As the U.S. sank deeper into the Depression, Alger Hiss came to believe capitalism was the real culprit for the nation’s ills. He told his wife Priscilla it was “discouraging to think that perhaps the panic of 1877 gave as vivid a lesson of capitalism as has today’s Depression and that such a warning was ignored.” He was adamant that capitalism had failed to protect America from harm and that a new system was needed. That new system was socialism. He supported the American Socialist Party and worked in the International Juridical Association (IJA) to create a new relationship between the national government and those minority groups suffering hardships. Like other liberals, he maintained the country could only be saved by radical measures, namely replacing the current free market system with bureaucratic fiats. He saw just the place to institute these “reforms” at the Agricultural Adjustment Administration (AAA), part of Franklin Roosevelt’s New Deal administration, which was designed to defend the “public interest.”

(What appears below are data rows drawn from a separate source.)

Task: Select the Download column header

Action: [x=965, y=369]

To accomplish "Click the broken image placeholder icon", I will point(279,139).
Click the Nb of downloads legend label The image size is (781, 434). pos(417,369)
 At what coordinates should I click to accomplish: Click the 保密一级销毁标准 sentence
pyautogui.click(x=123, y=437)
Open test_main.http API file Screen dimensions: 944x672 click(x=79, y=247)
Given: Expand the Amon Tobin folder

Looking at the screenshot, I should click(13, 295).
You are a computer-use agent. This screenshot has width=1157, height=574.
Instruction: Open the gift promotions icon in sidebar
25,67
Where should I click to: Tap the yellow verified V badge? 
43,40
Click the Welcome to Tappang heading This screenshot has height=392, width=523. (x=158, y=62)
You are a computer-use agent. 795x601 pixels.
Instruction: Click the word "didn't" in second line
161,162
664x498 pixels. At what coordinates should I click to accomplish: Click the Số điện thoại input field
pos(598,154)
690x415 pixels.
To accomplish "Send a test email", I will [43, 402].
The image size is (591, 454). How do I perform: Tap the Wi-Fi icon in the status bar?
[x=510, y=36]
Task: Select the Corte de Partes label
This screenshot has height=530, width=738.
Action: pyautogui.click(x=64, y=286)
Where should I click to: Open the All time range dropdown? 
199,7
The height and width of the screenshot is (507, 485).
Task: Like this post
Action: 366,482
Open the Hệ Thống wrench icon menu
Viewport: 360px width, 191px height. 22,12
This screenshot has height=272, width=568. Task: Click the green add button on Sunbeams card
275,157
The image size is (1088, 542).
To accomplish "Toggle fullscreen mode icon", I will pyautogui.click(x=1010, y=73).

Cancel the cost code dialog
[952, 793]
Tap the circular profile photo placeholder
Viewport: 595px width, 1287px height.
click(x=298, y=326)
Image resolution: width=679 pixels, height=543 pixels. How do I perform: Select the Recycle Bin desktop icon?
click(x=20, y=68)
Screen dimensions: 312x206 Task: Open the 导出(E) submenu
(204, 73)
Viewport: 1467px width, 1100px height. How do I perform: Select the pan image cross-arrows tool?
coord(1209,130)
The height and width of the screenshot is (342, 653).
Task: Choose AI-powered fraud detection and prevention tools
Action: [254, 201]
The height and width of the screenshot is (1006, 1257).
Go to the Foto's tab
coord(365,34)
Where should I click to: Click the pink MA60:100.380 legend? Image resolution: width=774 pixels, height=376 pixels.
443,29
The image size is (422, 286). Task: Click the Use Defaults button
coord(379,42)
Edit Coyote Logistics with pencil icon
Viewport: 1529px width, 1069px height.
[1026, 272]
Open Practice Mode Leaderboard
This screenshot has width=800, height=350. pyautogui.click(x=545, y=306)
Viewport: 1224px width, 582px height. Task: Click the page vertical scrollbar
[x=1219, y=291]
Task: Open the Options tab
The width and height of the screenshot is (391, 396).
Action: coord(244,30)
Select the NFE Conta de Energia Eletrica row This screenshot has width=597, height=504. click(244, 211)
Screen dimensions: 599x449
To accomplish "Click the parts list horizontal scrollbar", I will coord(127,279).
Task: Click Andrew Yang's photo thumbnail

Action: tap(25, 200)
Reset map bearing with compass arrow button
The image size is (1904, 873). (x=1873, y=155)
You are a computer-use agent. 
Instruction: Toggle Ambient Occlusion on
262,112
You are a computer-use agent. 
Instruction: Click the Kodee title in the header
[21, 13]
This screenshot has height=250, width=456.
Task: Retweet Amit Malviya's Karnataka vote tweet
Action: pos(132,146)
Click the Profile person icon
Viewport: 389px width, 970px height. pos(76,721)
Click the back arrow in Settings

During his time in the AAA, Hiss began to openly assert his conviction that communism provided much-needed answers for America. He was convinced capitalism was unable to provide justice and equality. On the other hand, communism had the ability to create a society that respected trade unions and elevated the workers. Hiss and his fellows argued this ideology could potentially save the world from collapsing and ensure peace and collaboration among the nations. In essence, communism would produce a utopian society. In the dark days of the 1930s it was a dream easily sold to disillusioned Americans. Many people, including Hiss, saw the New Deal as a precursor to this ideal. There were many similarities between the two, so it was only natural Hiss steadfastly supported each policy Roosevelt proposed, including one to pack the Supreme Court with judges favorable to New Deal legislation. From these socialist beliefs it was an easy leap to embracing the soviet model emerging in Russia. The desire to bind the U.S. with the Soviet Union encouraged Hiss and other American communists to overlook the atrocities perpetrated by Joseph Stalin. To them, it was a necessary evil. So too was any action that would transform a capitalist country into a communist one. It was this belief that first encouraged Hiss to reach out to agents of the Soviet Union.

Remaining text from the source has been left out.